We need to respect each person's inherent human dignity
It's not active or inactive, it just is. And for intersex, trans and non-binary people, it's unclear to me how someone could avoid discriminating against them (and by that, I mean respect their personhood, autonomy and identity) if they fundamentally don't agree with their existence in the first place.
From my own experiences, the effect of this discrimination limbo has been to silence queer people in Catholic institutions. I've written before about my experience in Catholic schools, and this feeling applies to other Catholic spaces.
Rather than feeling welcomed, the implication is always that you are there on a conditional reprieve that can be revoked at any time — and sometimes is, because of religious exemptions to discrimination laws. You can be here and queer, as long as you're silent about it. It's hardly conducive to an open dialogue.
I've always valued how Catholicism has strong roots in social justice and in particular the idea that we need to respect each person's inherent human dignity.
Trying to justify 'just discrimination' and pick and choose the parts of us that are acceptable to Catholic teachings isn't the same thing as dignity or justice for LGBTQI+ people.

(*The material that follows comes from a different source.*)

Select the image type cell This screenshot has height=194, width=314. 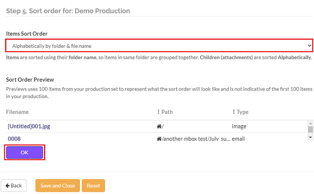(239, 126)
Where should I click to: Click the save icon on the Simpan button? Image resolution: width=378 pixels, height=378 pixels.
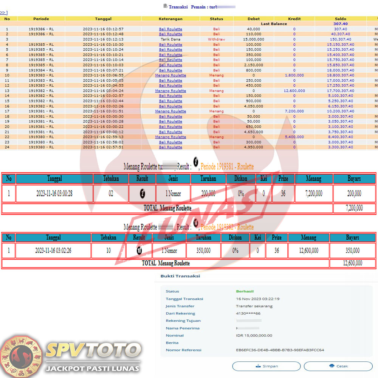(x=258, y=366)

'Male and Female He Created Them' could have been a document that actually addressed how Church teachings could better coexist with LGBTQI+ experiences to benefit LGBTQ+ students and LGBTQI+ people more broadly.
But that can't work if the document's authors don't listen to LGBTQI+ voices and when the foundational argument is to problematise LGBTQI+ people's existence.
Gender and sexual diversity in schools isn't an 'educational crisis', it's just life, and LGBTQI+ people won't go away by the force of theological intellectualising.
To my reading, 'Male and Female He Created Them' aren't the words of people who want to better accompany others, it is a gauntlet thrown down.
This is as far as we are willing to go, it says, and we won't be pushed any further. To be open to conversation, one needs to be able to reconsider ones viewpoint and actively listen. I suspect that would require more bravery than many in the Vatican currently possess.
Neve Mahoney is a student at RMIT university. She has also contributed to Australian Catholics and The Big Issue.